BRANO DA LEGGERE >>
La Noche Vieja

Paese che vai, usanze che trovi.

In questo miei primi tre mesi di Erasmus ho avuto modo di notare che a Malaga ci tengono alle loro tradizioni, particolarmente quelle legate alle festività religiose. Così prima di partire ho chiesto agli amici malagheni se anche per le festività natalizie sono previste particolari celebrazioni, processioni o feste.

Dopo avermi raccontato della processione de los reis magos che si tiene per il centro della città il giorno dell’epifania, mi hanno invece parlato della “noche vieja”, vale a dire la notte dell’ultimo giorno dell’anno. In quest’occasione a Malaga come in tutta la Spagna si segue una particolare tradizione, quella delle “doce uvas”.

ATTIVITÀ >>
a – Risponda alle seguenti domande sul brano dedicato alla Noche Vieja:
(i) A quali tradizioni, in particolare, si tiene a Malaga?
(ii) In quale giorno si svolge la processione de los reis magos?
(iii) Come si chiama la tradizione seguita in occasione della "noche vieja"?
b – Nel brano sulla Noche Vieja, quali tipi di eventi vengono menzionati nella domanda rivolta agli amici malagheni sulle festività natalizie? Li elenchi tutti.
c – Prosegua il racconto sulla Noche Vieja a Malaga partendo dall'ultima frase riportata.

DATI DEI RECORD >>
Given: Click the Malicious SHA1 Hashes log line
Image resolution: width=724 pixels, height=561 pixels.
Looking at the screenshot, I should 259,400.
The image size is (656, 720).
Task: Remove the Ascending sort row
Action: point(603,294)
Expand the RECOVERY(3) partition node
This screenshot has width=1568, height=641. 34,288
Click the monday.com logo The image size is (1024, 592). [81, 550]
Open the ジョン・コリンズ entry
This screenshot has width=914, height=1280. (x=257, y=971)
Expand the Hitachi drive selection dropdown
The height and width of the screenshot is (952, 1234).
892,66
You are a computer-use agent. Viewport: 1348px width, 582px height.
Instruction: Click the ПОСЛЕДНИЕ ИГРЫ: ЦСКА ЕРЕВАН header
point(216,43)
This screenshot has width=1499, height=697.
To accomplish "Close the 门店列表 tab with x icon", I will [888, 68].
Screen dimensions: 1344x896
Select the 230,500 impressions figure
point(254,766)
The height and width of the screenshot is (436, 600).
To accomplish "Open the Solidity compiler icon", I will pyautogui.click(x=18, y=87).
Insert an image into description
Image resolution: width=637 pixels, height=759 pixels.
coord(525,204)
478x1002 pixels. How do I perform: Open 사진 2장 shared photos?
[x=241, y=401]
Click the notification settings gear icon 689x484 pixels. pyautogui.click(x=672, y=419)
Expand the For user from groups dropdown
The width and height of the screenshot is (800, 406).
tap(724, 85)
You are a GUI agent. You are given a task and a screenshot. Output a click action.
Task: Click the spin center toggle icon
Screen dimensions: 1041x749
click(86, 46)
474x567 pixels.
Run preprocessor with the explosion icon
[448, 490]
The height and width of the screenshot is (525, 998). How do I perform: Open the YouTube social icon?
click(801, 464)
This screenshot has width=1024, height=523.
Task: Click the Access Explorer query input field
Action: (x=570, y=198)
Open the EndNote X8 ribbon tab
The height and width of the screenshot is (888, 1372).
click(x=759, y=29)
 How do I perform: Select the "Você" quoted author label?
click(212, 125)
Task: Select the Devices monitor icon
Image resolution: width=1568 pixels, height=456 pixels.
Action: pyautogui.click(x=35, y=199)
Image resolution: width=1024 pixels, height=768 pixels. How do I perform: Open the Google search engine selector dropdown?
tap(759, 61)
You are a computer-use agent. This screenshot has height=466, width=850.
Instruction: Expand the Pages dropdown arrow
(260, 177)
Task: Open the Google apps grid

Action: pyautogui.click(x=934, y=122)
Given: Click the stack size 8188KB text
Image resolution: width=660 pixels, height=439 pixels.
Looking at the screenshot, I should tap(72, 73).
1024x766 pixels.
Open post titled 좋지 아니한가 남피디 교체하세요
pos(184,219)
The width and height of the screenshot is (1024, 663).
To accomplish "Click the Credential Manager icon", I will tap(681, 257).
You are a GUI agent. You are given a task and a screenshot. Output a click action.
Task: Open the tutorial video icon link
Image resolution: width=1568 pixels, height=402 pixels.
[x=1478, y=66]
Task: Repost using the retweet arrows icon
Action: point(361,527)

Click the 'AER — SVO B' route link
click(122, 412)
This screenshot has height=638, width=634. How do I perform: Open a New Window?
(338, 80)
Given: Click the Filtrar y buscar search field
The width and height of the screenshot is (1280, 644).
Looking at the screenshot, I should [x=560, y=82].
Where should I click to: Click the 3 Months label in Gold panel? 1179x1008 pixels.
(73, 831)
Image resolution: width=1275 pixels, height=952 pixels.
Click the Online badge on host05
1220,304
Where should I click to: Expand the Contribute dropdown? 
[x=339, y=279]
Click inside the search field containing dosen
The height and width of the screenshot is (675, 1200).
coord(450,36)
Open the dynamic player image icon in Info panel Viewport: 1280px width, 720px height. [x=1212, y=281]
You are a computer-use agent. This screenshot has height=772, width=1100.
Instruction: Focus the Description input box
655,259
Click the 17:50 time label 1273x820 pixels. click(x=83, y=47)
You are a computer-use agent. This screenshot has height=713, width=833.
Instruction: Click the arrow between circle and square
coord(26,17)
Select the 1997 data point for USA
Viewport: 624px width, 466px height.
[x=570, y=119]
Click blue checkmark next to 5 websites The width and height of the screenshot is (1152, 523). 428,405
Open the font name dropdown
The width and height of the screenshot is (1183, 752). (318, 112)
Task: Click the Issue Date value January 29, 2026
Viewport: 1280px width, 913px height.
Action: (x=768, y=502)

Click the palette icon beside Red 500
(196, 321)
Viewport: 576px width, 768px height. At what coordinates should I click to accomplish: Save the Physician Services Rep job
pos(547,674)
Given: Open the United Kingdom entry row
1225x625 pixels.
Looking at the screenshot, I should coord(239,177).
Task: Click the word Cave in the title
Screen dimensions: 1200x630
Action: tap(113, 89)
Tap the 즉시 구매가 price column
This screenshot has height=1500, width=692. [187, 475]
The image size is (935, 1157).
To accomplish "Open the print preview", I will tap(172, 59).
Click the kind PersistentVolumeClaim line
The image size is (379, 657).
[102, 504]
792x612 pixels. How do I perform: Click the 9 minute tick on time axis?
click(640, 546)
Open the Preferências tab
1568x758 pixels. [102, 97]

SOLUZIONI >>
a –
(i) A quelle legate alle festività religiose.
(ii) Il giorno dell'epifania.
(iii) Quella delle "doce uvas".

b – Celebrazioni, processioni, feste.

c –
Si tratta di un rito ovviamente a fine propiziatorio per l’anno che sta iniziando e risale agli inizi del ‘900. Come dice il nome stesso, doce uvas, dodici uve, la tradizione vuole che allo scoccare della mezzanotte si mangino questi dodici chicchi d’uva, uno per ogni rintocco della campana che annuncia l’inizio dell’anno nuovo. Non si conosce esattamente il perchè del numero dodici, anche se potrebbe sembrare scontato che in questo modo i chicchi corrispondano ai rintocchi della campana, si pensa anche che sia stato scelto essendo il numero dei mesi in un anno.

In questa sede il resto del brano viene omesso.